In the days after cycle six, the bottom of my tongue ached when I first got up. Thursday of that week it didn't stop. The numbing mouthwash helped a lot with eating: no mouth pain, and it reduced the pain of swallowing (although it wore off after about twenty minutes and sometimes I had to re-dose mid-meal). The tongue pain was not intense when not eating, but it bothered me enough I had to take acetaminophen or ibuprofen to get to sleep - and then I would wake up in the middle of the night and have to take pain meds again. It wasn't until the following Monday that all that cleared up.
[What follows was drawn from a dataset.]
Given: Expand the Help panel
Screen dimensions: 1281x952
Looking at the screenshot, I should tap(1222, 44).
My blood counts before cycle seven were still good, but worse than they've been before any other cycle. I guess my bone marrow is getting worn down. Happily, my thirst kept working throughout my break of cycle six and until Thursday of cycle seven. At that point, though, the awful taste in my mouth came back. I had the nurses give me IV fluids Thursday and Friday.

My heartrate stayed high for longer this time around: Thursday morning I checked it at 120. It made up for lost time Friday morning, though: I checked it at 44 beats per minute. I had the buzzing in my ears when I got up at night, like last cycle, and a dizzy spell Friday morning, again like last cycle. Only this time, the dizziness lasted longer and was complete with colored spots completely obscuring my vision. This repeated Saturday morning, with it taking a few hours before I was confident in my ability to stand up and stay that way.
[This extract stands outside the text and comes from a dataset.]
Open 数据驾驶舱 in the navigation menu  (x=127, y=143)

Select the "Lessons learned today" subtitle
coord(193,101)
I have slept more this weekend, my first "break" weekend, than in any previous cycle. Not only was there no early am insomnia Saturday - but after napping Friday and sleeping in Saturday, I went to bed at seven Saturday night and took a nap today, too.

I had hot flashes really badly while getting my seventh cycle of chemo. Multiple times every day and every night. I had night sweats when I was first diagnosed and for several cycles into treatment. They were intermittent; not having them often, plus the temperature changes as spring has come, I wasn't sure if the hot flashes were the same thing. But with the sweats, I didn't feel extremely hot. And with the hot flashes, I'm not extremely sweaty. So I think they're different. I have wondered if the hot flashes are related to my menstrual cycles: I have not ovulated since the end of January. I don't know if my fertility will come back post-chemo or not. The partner and I didn't have any plans for children, but the idea of that option being taken away is sad.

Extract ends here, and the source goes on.